WRITTEN REQUEST
Can you output every line of the data below as a Markdown table, numbering the rows in a column headed "Row" and putting each line in a column headed "Entry", with blank lines left out?

━━━━━━

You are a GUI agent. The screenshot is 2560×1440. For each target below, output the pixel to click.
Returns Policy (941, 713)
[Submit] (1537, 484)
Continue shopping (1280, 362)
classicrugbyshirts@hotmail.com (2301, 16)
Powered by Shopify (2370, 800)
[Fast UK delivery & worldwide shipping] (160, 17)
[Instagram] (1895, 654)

━━━━━━

TASK OUTPUT
| Row | Entry |
|---|---|
| 1 | You are a GUI agent. The screenshot is 2560×1440. For each target below, output the pixel to click. |
| 2 | Returns Policy (941, 713) |
| 3 | [Submit] (1537, 484) |
| 4 | Continue shopping (1280, 362) |
| 5 | classicrugbyshirts@hotmail.com (2301, 16) |
| 6 | Powered by Shopify (2370, 800) |
| 7 | [Fast UK delivery & worldwide shipping] (160, 17) |
| 8 | [Instagram] (1895, 654) |